00:00The Chinese defence minister gave this dialogue a miss for a second year in a row.
00:05What do you make of that? What messaging do you think we should take away from that?
00:08Well, it's a pleasure to be here. And for me, once again, it's not the first time being here in
00:13Shangri-La.
00:14It's my first time I've seen Chinese delegations on big numbers and also on small numbers.
00:23What it's important for me is always that the dialogue is keeping up, that we are able to talk, that
00:30we are able to communicate.
00:32The size of the Chinese delegation is very small this time and it's also very low ranked.
00:39So I think China is missing an opportunity here to talk, to talk within the region, but also to other
00:49partners, to other militaries, to other politicians.
00:52Let's talk about Europe. He was pretty critical of Europe. He was praising the Asian allies.
00:58I guess the numbers don't really add up because Europe has ramped up its defence spending.
01:04What else do you think Europe can do to kind of bridge the gap and perhaps reverse that relationship with
01:09the U.S.?
01:10Well, hearing the speech from Secretary Hexert yesterday, I was probably leaning a little bit back, only a little bit,
01:19because what he offers as limits, as lines where we have to go, I must say we are fulfilling this
01:30with the German military,
01:31with the German army. So the defence spending in Germany is at this stage.
01:35We are ramping up enormously. When Secretary Hexert last year was here, he was talking about, well, even Germany is
01:46doing this.
01:47Well, we understood. We understood the message. We understood what we have to do.
01:52And it's not only Germany, it's also other countries.
01:56Are you concerned about capabilities gap? We know that Europe has said that it will be able to defend itself
02:01by the end of the decade.
02:03I'm just wondering, in the meantime, where are the vulnerabilities? Where are the capabilities gaps?
02:09Some say nuclear could be an area.
02:11For me, it's important that we are in a dialogue about this. So when we are talking about capabilities, we
02:17need a roadmap.
02:18It's clear that the U.S. is seeing their main effort now here in this region.

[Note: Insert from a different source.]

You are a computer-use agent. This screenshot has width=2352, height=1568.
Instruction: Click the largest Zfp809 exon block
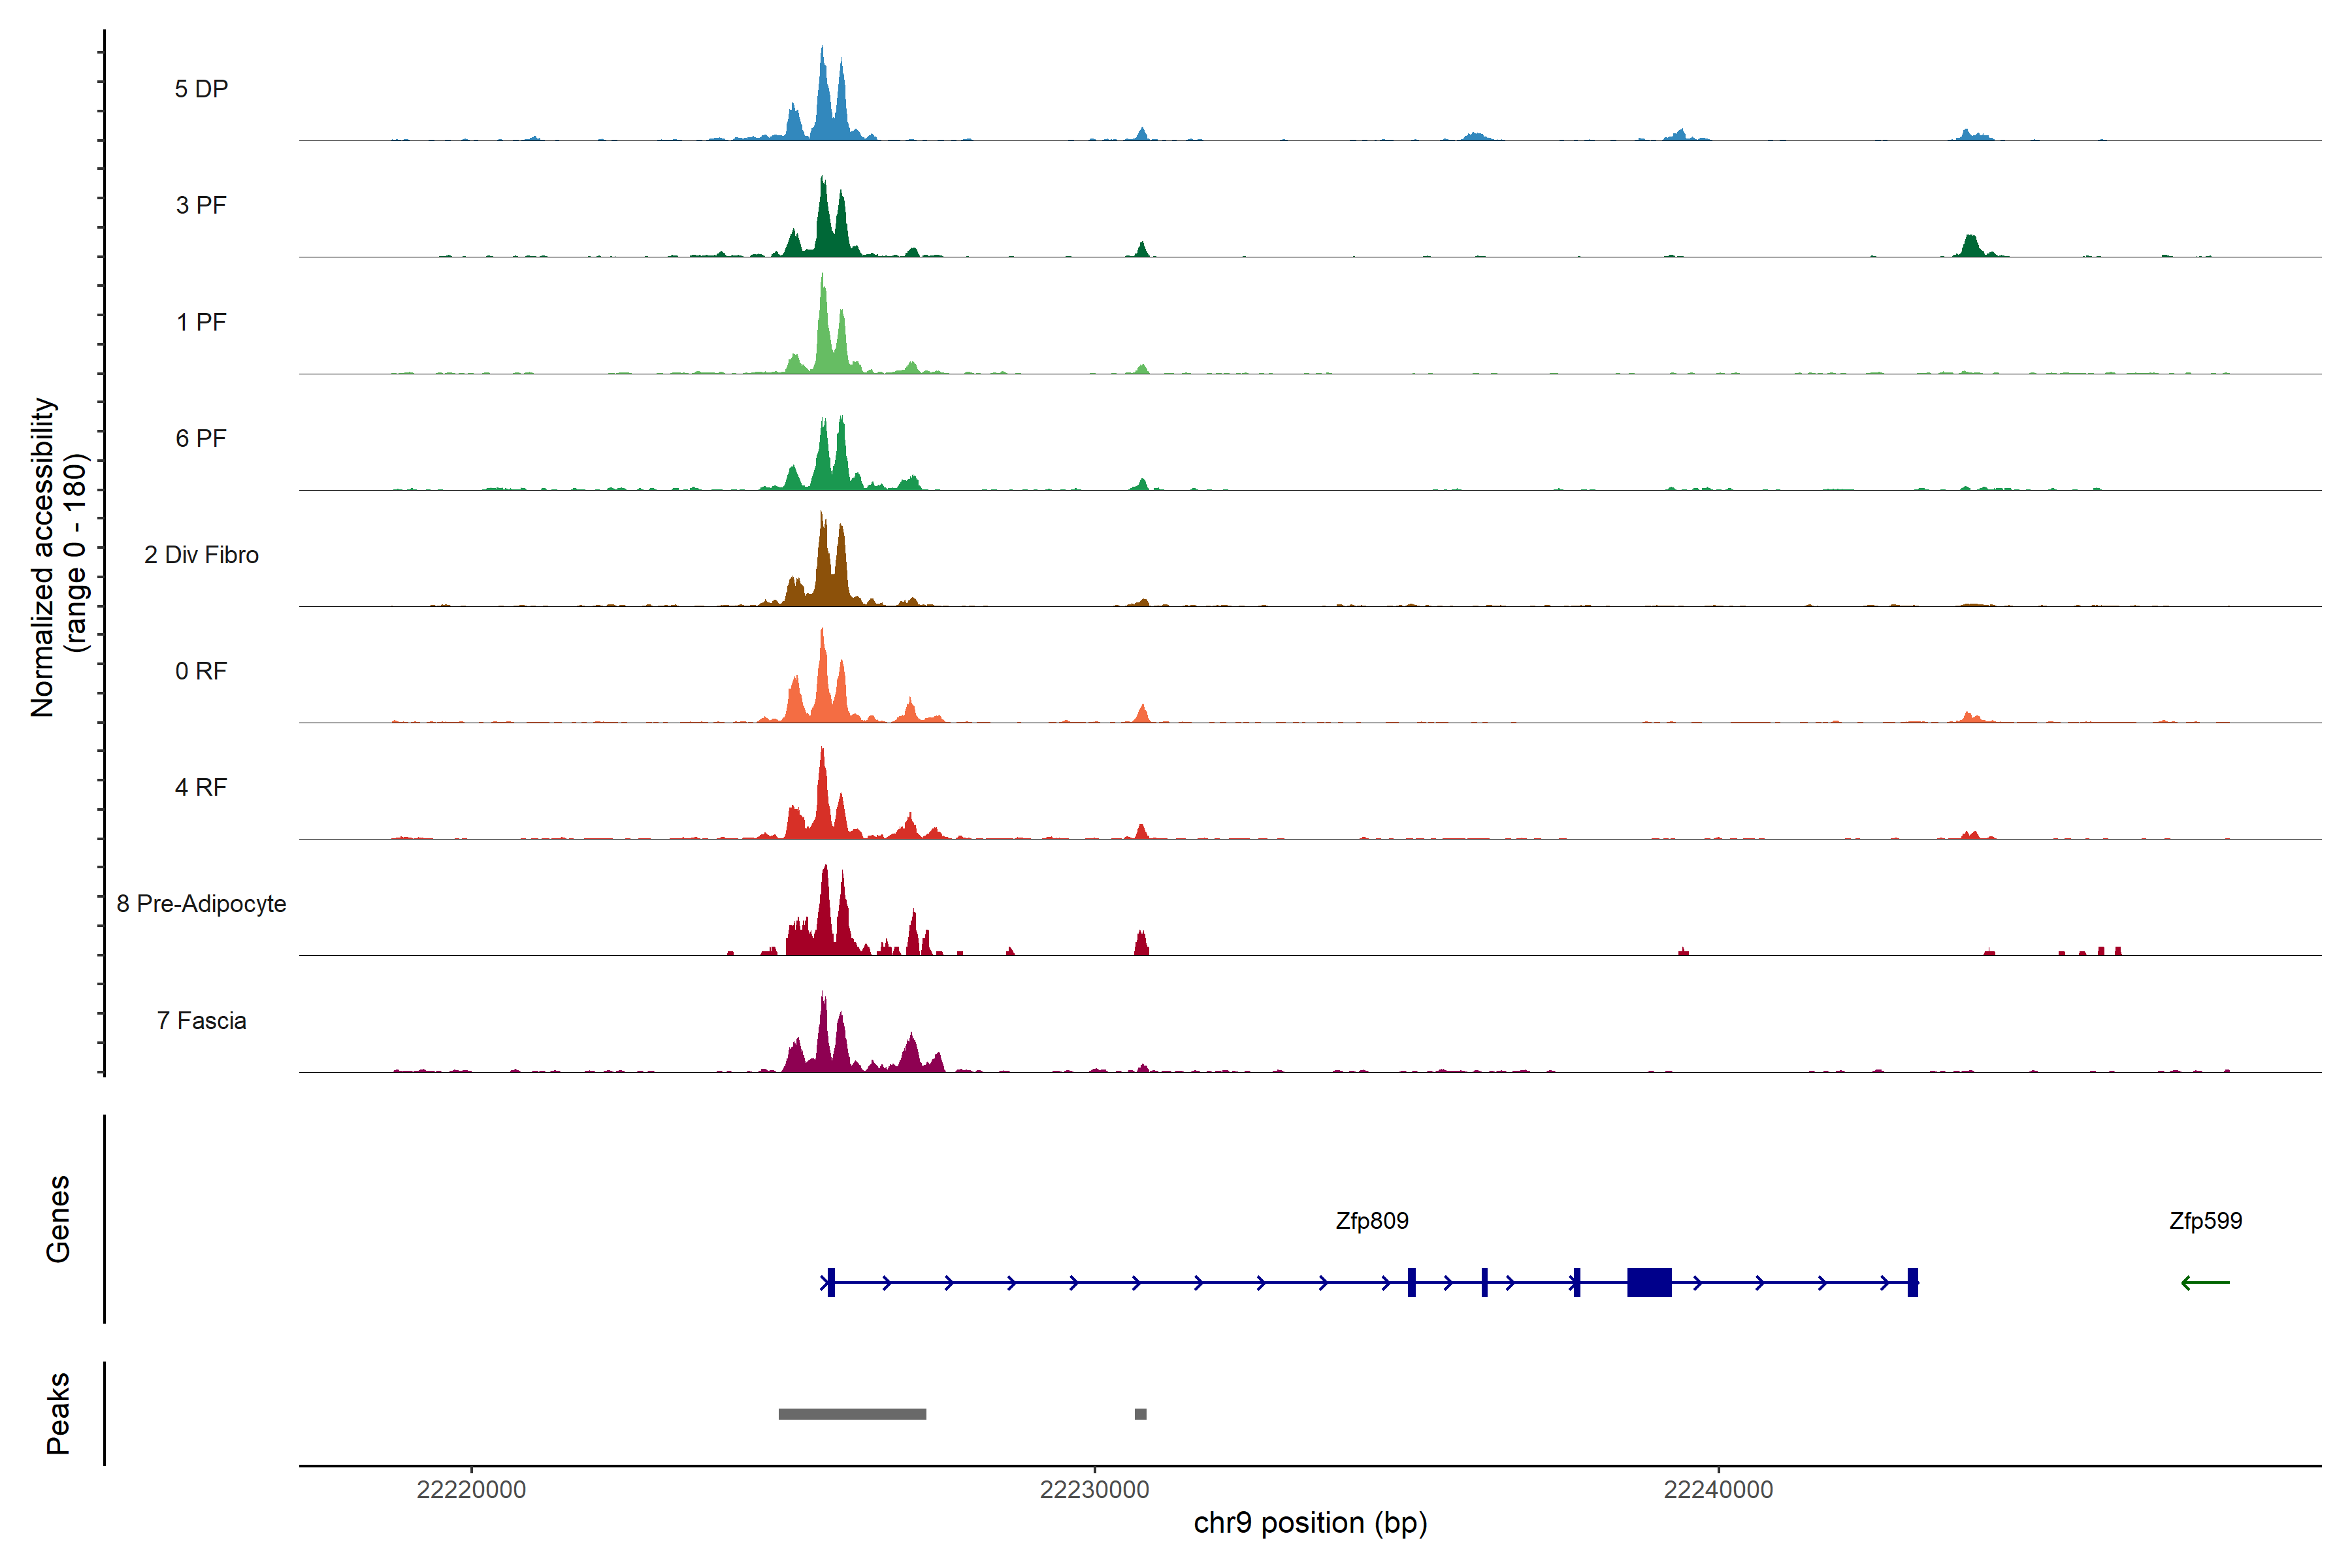1649,1282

02:24But what we have to do is, if they're taking capabilities out, we have to mitigate those capabilities.
02:31So it has to be clear, it has to be transparent, and there has to be a roadmap in what
02:35time frame we have to do.
02:36So this is a kind of a little bit of a European dilemma. What we are facing, we have all
02:42understood that we have to take care of our security on our own,
02:46that we have to take over more responsibility, but we can't build up the needed capabilities that fast like it
02:54is necessary.
02:54So this process has to be designed, it has to be steered on this priority.
02:59It's ISR, which is on top of the list. It's capabilities in the airspace. It's capability in space.
03:09It's, of course, air defense, what is in there. It's digitalization, where we have to get much more ahead of
03:20what we are doing.
03:21So multi-domain operations comes to mind. It's deep precision strike weapons or long-range fires.
03:27So this is the top priority, if you will. So, but, you know, I'm a little bit reluctant to talk
03:34about priorities,
03:35because priorities, when you set priorities, you probably don't look into what is necessary.
03:42So we have an underspending in defense budget over years and years.
03:47So we have to fill the gap to build up a baseline and then starting from there.